Born Leonard John Crandell, the second child of Elsie May Day and William Woodlawn Crandell, on September 3, 1918, his nickname was “Len.” He had five brothers and one sister.

My father loved athletics. When he was ten, he became a caddy at the Country Club of Peoria, and his brother told me he created a miniature golf course in the family back yard that was very popular with the neighborhood kids. I have copies of local newspaper stories about his sporting adventures, and two vintage silver trophies he won for golf while he was in high school. He attended and graduated from Kingman High School in 1937, the last high school class of that school. While there, he boxed in the Golden Gloves matches and won tournaments in golf and bowling.

LaVerne and Leonard were married on May 27, 1943, in Waukesha, Wisconsin, four months after he enlisted in the Army. I was born on February 23, 1944.

He was 12 when his oldest brother died, 16 when his father died, and 20 when his younger brother died. Those losses had to be a part of who he was, who he became. I realize now that everyone in the family must have shared deeply in that grief, and that makes it even more amazing to think that, at the beginning of World War II, all three of the remaining brothers who were eligible did not hesitate to volunteer for the armed forces, one to the Air Corps, one to the Marines, and one to the Army. Of those three brothers, only one, Floyd, serving with the Marine Corps in the Pacific, returned home.

His brother Ralph was a tank commander in Patton’s Third Army. He was killed on March 16, 1945, the last to die in the 778th Tank Battalion. He left a young wife and an infant son. My father died eight days later, on March 24. The war in Europe ended just a few months later. Mercifully, the two brothers who did not return never knew the fate of each other.

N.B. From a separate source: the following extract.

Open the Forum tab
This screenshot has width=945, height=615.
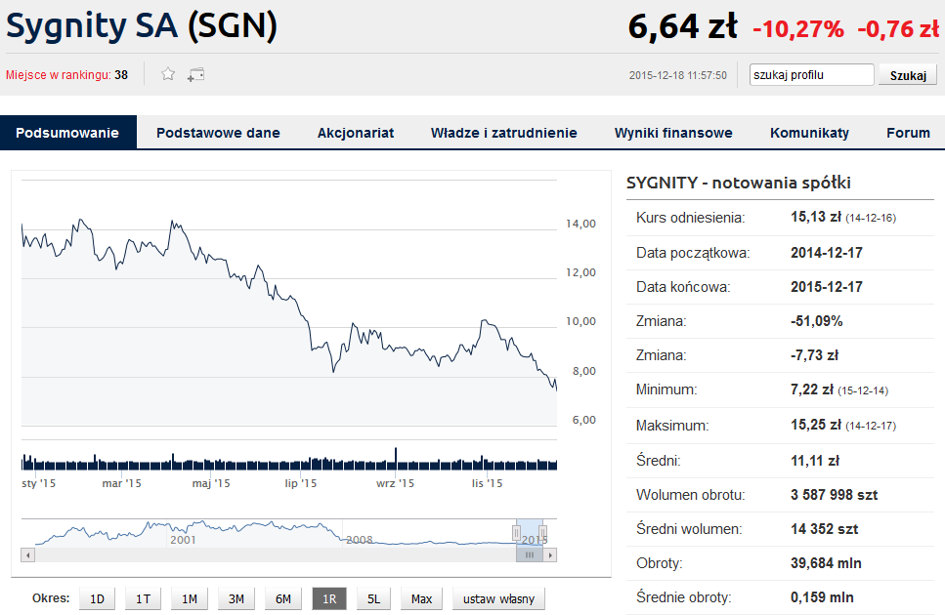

In November of 1944, hundreds of well-trained, battle ready fellow airmen joined my father on his journey to the real war. With silver wings pinned on his chest, he sailed for Europe on the Ile de France, a luxury ship converted to a troop transport. I was nine months old. He was now, in the words printed in one of his flight yearbooks, “Ready to join the victory parade of U.S. aircraft over Axis lands.”

Leonard arrived in Glasgow, Scotland, and after a few days was sent to Shipdham, on the east coast of England in East Anglia, one of many British airfields used primarily by the American 8th Air Force, who called themselves the “Flying Eight Balls.”

And then my father flew, from December of 1944 to March of 1945, twenty-one missions while stationed in England. Leonard’s final flight was a low level mission called Operation Varsity, the largest airborne operation of World War II, in support of Field Marshall Montgomery’s thrust across the Rhine, dropping supplies to British paratroopers. His plane, “Kay Bar,” was hit by anti-aircraft fire from the ground, crashed and exploded on impact.

Reading through some of the letters sent to my mother during the first weeks and months following my father’s death by the families of his crew members, I was struck by several things. The courage, even in the face of unspeakable fear and loss, came through, along with the anxiety of the waiting, always the waiting. The waiting for good news, waiting for terrible news, waiting for any news. Here was a group of men who had shared a brief, intense, and intimate part of their lives together as a flight crew, and who eventually died together, yet the wives and mothers they left behind were strangers to each other, scattered about the country.

After my father’s death, a sort of lost and unspoken link in memory and in time followed. Mom remarried in June of 1947, two years after my father’s death.

My father left this world on wings, and his life and story will forever give wings to me, keeping me uplifted, and reminding me that sometimes you just have to let go and see if you can fly.